KAILUA-KONA — The recently approved House budget proposal, which state representatives sent along to the Senate Tuesday, includes nearly $361 million in Capital Improvement Project funding for Hawaii Island, the lion’s share of which will prioritize upgrades to roads and airports.
KAILUA-KONA — The recently approved House budget proposal, which state representatives sent along to the Senate Tuesday, includes nearly $361 million in Capital Improvement Project funding for Hawaii Island, the lion’s share of which will prioritize upgrades to roads and airports.
The proposal allocates $1.9 billion in fiscal year 2018 and $926 million in fiscal year 2019 for CIP projects throughout Hawaii, but doesn’t include a number of statewide CIP projects that are not county specific. More than 60 percent of the $361 million the proposal would send to Hawaii County is geared toward the development or improvement of Big Island road systems.

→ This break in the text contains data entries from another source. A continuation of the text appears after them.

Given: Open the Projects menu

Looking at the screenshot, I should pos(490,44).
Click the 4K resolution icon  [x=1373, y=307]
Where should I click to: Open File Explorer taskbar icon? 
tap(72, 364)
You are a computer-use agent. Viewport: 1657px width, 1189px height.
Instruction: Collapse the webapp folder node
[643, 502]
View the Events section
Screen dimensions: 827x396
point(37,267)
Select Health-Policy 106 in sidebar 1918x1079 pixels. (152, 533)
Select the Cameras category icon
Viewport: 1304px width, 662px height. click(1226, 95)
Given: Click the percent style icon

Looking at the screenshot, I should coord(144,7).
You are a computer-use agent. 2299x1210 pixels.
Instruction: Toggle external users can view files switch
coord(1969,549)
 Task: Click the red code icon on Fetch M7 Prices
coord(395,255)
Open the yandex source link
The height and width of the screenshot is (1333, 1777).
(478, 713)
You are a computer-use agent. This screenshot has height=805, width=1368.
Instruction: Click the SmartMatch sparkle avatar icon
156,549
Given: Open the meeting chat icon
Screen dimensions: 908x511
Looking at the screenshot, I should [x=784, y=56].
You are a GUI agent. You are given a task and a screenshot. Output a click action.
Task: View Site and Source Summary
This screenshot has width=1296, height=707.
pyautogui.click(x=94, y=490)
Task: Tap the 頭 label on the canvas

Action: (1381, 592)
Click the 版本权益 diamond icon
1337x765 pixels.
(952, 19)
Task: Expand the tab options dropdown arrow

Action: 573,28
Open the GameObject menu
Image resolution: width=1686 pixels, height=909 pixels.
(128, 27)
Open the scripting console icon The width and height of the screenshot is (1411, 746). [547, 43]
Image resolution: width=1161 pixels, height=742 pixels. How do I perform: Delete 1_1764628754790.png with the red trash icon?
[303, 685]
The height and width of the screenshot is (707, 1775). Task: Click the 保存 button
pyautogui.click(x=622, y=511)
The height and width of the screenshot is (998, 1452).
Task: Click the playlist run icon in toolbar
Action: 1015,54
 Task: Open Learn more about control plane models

The top line item is the extension of Daniel K. Inouye Highway, also known as Saddle Road, for which the proposal earmarks $89 million. The project extension is from Hilo terminus to the Queen Kaahumanu Highway. Another $55 million-plus would be allocated for improvements to drainage, repairs and rockfall protection on Hawaii Belt Road, while $40 million would be spent to improve and widen Keaau-Pahoa Road.
Legislators also plan to put more than $14 million toward drainage improvements, bridge replacements and work on guardrails and shoulders on Mamalahoa Highway over the next two years.
Rep. Nicole Lowen — Kailua-Kona, Holualoa, Kalaoa and Honokohau — said the massive chunk of money allocated to highway projects doesn’t necessarily reflect priorities of Hawaii Island legislators when the sources of the money are considered.
“A lot of the funding for the roads is federal, so it’s already earmarked for that purpose and is not taking away from the amount we have available in general obligation bonds for other projects, which we had to scale back a little bit this year because of the tight budget year,” she said.
The Saddle Road extension, for example, draws around $71 million from the federal level while the remainder of the cost is absorbed by a Hawaii Department of Transportation special fund, Lowen said.
Lowen stated her top priorities for general obligation financing as being mainly education-based, but she also mentioned a project to construct a West Hawaii Veterans Center, which under the proposal would receive $850,000 for planning and design.
“It has been pending for a long time, and the hold up in the past was they needed to identify where they wanted it to be and land that was available,” she explained. “That finally started moving forward.”
Prospective sites are located primarily off Kaiminani Drive, where the center would offer veterans services as well as an event and fundraising venue for the active veteran communities up and down the West Hawaii coast.
The budget proposal would also provide Hawaii Community College, Palamanui with $700,000 that Dr. Marty Fletcher, the school’s director, said will make way for crucial renovations to facilities. Those upgrades will allow the college to expand its programming further into the sciences and add more valuable trade and apprenticeship offerings.
The primary renovation will involve turning a classroom into a physics lab, which Fletcher said will complete the pathway for students who wish to earn an Associate in Science in Natural Science Degree.
“That is designed to help students transfer into science majors (at four-year colleges) as juniors,” he said. “We hope to have our first cohort of high-achieving students coming through this fall.”
The House budget proposal would also allocate $3.6 million to Kealakehe High School for the planning and construction of a performing arts center along with a synthetic track — something the campus needs in order to host track meets in the future.
While allocations to serve veterans and education initiatives in West Hawaii offer significant community value, the amount of money earmarked for them pales in comparison not only to road system improvements, but also to plans for Hawaii Island airports.
Nearly $65 million is set to fund several upgrades to Kona International Airport, including the construction of a federal inspection station, a new agricultural inspection station and an aircraft rescue and fire fighting center.
Hilo International Airport would receive $16.6 million to renovate aircraft aprons and the Arcade building, as well as to mitigate noise pollution at the Keaukaha subdivision, among other improvements.
Other initiatives to be funded under the proposal include $4.5 million for the renovation of the Hilo Counseling Center and Keawe Health Center, and $5.5 million for the Department of Hawaiian Home Lands for improvements to the county water system in Ka’u.
Kuuwehi Hiraishi, information specialist with Hawaiian Home Lands, said improvements would be focused along South Point Road and serve 12 agricultural and 25 pastoral homesteaders. A portion of the pastoral lots are currently served by the county system but none of the agricultural properties are.
The focus would be more about agricultural production than residential water service in the immediate, she explained.
”They came to us and asked us if we could find a way to make some improvements to the system down there for them so they could start improving their agricultural lots,” Hiraishi said, “and maybe start making something come off of those lots.”